Tags: #Essai, #Policier

« Cela résume ce que je cherchais à vous faire comprendre. Je voudrais encore y ajouter une information.

« La relation qui existe entre la peur inspirée par l’approche d’une mort inévitable et des désirs sexuels inavouables est un fait reconnu depuis longtemps. Le
maniaque qui viole et tue en incarne l’illustration la plus graphique, un mariage démoniaque entre Eros et Thanatos. Le violeur qui assassine ne se préoccupe pas tant d’éliminer l’unique témoin de son forfait que d’aller jusqu’au bout de son acte sexuel, tel qu’il le fantasme. Je me demande d’ailleurs s’il en comprend la signification. Moi, je ne la comprends pas, et ces mêmes sentiments m’agitent en permanence. Je tuerais une fille si je la violais, mais je ne sais pas pourquoi.

« Voici un autre exemple.

« La police découvre un cadavre pendu dans un placard. Ce coiffeur porte seulement un soutien-gorge noir, un porte-jarretelles et des bas nylon. L’homme a les cuisses et le cou entourés de lourdes chaînes. La mort a été causée par ses propres pratiques de tortures masochistes. Il s’est flagellé avec les chaînes, avant de se masturber et de se pendre.

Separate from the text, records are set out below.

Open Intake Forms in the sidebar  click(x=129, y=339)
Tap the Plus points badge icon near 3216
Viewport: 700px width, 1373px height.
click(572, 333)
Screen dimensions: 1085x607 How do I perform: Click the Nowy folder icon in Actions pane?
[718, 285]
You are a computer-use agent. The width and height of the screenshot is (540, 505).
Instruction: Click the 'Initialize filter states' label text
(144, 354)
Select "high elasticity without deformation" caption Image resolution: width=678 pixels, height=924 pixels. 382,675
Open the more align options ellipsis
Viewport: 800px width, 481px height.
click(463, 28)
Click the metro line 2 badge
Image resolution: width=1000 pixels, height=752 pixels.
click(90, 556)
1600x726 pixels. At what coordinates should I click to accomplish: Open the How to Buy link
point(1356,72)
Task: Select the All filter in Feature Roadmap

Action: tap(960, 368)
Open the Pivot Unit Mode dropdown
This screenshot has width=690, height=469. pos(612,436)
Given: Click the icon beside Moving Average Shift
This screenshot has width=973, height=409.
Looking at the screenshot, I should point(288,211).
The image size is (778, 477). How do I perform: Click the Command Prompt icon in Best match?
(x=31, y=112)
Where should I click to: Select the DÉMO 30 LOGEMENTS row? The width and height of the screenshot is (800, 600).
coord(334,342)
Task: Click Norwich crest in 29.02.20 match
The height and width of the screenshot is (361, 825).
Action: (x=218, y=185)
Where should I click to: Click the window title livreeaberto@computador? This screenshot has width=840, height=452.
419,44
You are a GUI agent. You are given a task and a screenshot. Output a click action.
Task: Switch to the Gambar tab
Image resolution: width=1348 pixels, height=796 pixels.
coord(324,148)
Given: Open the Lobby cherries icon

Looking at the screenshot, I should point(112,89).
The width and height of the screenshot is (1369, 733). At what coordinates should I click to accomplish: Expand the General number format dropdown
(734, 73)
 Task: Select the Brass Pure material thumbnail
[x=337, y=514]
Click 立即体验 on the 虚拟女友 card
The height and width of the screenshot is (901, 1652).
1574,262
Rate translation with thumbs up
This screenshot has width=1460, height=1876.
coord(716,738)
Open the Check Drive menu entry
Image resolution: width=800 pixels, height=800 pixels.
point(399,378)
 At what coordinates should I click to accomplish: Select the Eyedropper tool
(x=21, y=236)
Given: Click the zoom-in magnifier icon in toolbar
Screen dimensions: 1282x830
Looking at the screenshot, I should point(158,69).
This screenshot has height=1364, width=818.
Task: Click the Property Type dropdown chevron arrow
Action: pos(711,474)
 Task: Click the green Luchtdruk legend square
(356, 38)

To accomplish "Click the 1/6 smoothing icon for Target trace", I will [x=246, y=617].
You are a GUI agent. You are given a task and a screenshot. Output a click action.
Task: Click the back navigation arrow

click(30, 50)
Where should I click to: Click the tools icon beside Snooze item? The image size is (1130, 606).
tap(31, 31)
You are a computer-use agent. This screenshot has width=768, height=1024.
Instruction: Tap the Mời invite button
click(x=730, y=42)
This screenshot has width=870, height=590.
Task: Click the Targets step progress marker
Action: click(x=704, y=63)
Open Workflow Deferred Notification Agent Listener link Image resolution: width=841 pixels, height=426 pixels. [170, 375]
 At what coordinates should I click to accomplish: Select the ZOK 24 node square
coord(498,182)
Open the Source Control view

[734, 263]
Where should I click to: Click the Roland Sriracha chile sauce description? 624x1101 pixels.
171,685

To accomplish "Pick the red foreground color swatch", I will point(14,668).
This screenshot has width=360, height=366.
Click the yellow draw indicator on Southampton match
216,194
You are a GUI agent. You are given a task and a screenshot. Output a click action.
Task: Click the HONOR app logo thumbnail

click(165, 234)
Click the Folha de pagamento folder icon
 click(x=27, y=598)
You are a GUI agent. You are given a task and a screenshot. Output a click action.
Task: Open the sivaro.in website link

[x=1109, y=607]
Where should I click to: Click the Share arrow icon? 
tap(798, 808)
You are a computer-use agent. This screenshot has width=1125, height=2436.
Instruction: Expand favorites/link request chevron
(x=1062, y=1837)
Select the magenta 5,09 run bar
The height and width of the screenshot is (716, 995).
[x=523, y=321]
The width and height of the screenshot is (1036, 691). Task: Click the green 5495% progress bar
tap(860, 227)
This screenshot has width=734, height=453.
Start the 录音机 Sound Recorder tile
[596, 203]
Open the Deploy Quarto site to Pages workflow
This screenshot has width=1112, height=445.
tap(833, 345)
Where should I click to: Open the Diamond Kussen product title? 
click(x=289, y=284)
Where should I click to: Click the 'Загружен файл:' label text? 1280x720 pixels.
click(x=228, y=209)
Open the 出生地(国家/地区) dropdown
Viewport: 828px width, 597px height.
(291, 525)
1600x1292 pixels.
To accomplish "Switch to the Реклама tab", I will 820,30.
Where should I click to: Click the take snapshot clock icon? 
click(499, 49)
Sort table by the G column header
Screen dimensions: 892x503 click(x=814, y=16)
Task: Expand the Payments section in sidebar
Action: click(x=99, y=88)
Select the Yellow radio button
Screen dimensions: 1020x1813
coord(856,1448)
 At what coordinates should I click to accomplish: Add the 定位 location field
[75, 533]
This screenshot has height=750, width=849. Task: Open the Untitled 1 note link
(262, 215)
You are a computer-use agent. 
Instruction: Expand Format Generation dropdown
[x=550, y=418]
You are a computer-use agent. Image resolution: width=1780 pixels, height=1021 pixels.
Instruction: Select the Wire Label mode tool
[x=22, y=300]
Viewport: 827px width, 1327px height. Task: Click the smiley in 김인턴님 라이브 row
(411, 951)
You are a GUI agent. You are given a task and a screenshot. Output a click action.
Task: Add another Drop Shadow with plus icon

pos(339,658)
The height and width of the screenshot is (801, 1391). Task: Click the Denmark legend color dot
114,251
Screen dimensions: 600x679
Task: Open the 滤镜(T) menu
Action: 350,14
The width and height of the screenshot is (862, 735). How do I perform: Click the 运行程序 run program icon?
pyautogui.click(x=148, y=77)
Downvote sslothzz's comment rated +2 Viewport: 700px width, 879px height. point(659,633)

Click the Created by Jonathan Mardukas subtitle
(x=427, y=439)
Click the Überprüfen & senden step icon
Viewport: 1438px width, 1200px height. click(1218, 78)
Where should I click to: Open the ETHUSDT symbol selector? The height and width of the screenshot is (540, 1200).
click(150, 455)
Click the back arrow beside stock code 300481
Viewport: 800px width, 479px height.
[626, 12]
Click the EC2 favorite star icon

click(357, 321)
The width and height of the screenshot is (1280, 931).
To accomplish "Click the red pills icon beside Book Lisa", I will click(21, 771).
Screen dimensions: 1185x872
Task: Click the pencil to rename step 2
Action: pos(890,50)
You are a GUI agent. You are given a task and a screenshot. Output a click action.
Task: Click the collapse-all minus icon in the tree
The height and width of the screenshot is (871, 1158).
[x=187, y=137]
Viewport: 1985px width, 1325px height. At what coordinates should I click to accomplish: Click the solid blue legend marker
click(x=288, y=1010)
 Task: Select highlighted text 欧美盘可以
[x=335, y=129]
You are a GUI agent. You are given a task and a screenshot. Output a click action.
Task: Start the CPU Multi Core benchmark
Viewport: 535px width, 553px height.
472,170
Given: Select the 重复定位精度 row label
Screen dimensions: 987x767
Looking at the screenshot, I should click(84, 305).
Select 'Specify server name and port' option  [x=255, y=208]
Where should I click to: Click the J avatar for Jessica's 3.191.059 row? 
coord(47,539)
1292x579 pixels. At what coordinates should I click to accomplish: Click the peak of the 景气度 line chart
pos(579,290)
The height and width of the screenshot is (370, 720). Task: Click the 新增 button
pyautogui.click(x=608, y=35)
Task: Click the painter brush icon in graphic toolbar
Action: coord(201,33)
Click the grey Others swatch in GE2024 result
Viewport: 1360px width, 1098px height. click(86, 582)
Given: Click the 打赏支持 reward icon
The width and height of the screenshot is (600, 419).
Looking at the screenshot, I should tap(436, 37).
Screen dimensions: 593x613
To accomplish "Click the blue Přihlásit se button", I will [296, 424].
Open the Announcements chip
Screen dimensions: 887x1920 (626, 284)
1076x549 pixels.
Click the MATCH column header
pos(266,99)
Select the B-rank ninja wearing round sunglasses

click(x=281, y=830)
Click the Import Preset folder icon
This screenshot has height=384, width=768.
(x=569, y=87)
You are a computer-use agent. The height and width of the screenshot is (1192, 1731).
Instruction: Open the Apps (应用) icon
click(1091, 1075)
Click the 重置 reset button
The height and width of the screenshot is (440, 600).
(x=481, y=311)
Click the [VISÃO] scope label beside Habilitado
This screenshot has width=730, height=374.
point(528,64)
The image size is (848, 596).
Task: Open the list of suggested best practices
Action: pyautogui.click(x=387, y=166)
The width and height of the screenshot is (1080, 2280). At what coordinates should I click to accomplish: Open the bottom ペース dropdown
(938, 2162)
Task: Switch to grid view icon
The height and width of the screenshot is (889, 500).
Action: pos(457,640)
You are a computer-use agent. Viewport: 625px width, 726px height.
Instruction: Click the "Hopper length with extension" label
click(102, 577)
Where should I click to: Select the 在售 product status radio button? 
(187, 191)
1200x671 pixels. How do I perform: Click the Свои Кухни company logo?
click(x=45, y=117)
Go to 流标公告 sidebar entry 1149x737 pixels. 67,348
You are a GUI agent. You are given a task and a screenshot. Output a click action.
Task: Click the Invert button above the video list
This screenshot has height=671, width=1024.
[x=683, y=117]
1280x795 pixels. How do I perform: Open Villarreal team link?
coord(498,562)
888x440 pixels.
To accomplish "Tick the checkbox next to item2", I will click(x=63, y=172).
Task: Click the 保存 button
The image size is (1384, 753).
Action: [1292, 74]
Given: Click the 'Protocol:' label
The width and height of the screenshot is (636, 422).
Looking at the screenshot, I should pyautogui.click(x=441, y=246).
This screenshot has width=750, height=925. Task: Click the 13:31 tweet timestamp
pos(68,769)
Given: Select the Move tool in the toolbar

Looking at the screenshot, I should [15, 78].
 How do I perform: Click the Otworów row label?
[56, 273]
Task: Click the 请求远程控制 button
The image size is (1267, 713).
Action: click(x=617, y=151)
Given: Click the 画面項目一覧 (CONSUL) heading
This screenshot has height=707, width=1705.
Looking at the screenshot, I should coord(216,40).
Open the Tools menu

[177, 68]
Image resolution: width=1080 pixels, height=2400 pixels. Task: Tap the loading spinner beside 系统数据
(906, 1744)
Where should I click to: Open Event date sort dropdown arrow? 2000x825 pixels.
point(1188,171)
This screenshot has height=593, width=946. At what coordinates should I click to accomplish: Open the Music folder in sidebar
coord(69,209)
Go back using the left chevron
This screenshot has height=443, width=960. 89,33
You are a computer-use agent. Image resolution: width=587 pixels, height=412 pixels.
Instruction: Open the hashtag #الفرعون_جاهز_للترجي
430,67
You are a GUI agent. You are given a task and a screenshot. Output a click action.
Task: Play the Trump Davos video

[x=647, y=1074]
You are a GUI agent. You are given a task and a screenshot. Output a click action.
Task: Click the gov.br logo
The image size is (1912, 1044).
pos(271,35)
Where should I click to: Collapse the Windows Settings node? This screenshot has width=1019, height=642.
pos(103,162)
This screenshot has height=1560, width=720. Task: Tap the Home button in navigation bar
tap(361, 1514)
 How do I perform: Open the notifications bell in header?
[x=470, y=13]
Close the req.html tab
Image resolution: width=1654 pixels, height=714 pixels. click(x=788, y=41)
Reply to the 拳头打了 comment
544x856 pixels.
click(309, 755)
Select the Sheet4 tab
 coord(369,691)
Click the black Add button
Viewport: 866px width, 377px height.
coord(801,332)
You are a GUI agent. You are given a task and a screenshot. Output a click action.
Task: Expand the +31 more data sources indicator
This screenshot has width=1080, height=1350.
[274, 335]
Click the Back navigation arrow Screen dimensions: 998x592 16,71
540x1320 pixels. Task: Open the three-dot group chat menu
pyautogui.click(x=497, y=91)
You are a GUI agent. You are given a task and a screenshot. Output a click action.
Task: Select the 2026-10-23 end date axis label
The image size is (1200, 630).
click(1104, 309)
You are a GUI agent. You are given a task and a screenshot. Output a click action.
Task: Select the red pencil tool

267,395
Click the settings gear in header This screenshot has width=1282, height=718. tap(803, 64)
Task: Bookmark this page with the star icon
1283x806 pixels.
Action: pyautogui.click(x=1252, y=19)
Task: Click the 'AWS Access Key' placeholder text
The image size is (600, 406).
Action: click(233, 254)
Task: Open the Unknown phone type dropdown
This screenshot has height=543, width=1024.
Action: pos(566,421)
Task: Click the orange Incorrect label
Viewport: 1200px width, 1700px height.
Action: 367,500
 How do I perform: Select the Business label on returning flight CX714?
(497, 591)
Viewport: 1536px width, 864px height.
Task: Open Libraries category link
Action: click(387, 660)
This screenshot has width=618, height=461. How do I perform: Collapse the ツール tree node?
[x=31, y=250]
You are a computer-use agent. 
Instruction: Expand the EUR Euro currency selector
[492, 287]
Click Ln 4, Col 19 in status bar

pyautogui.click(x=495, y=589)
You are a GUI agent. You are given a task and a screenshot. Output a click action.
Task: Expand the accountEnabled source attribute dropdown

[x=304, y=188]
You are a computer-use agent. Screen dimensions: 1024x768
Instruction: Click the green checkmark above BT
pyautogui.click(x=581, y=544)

« Tout cela appartient à ma propre expérience de la perversion et j’aimerais pouvoir m’en libérer car cela freine ma créativité en tant qu’être humain. Mon esprit ne parvient pas à fonctionner correctement car il tente en permanence de réprimer ces envies et le désir d’y donner libre cours. La plupart du temps, le combat est perdu d’avance. Je suis certain qu’il doit y avoir une réponse quelque part. Peut-être qu’un jour la compréhension de ce problème et des facteurs qui l’ont engendré me permettront de guérir. »

 

Ces sept feuilles dactylographiées ont été trouvées dans l’ancienne chambre à coucher de Gerard John
Schaefer, dans la maison de sa mère Doris, à Fort Lauderdale, lors d’une fouille effectuée par le sergent Chuck Hemp, le 7 avril 1973 à 12 h 35. Ce document porte la référence « Scellés IV, Item A ».

Chapitre II

21 JUILLET 1972 : L’ARRESTATION

Ce témoignage a été recueilli auprès de Nancy Ellen Trotter qui, depuis son mariage, a changé d’identité et d’adresse. En 1972, elle habite au 28477 Eastbrook Court, à Farmington, dans le Michigan. Avec son amie Pamela Sue Wells, elle fait de l’auto-stop jusqu’en Floride. Son procès verbal d’audition est enregistré par le sergent H.J. Knichel du Martin County Sheriff Department, à Stuart, en Floride, le 22 juillet 1972.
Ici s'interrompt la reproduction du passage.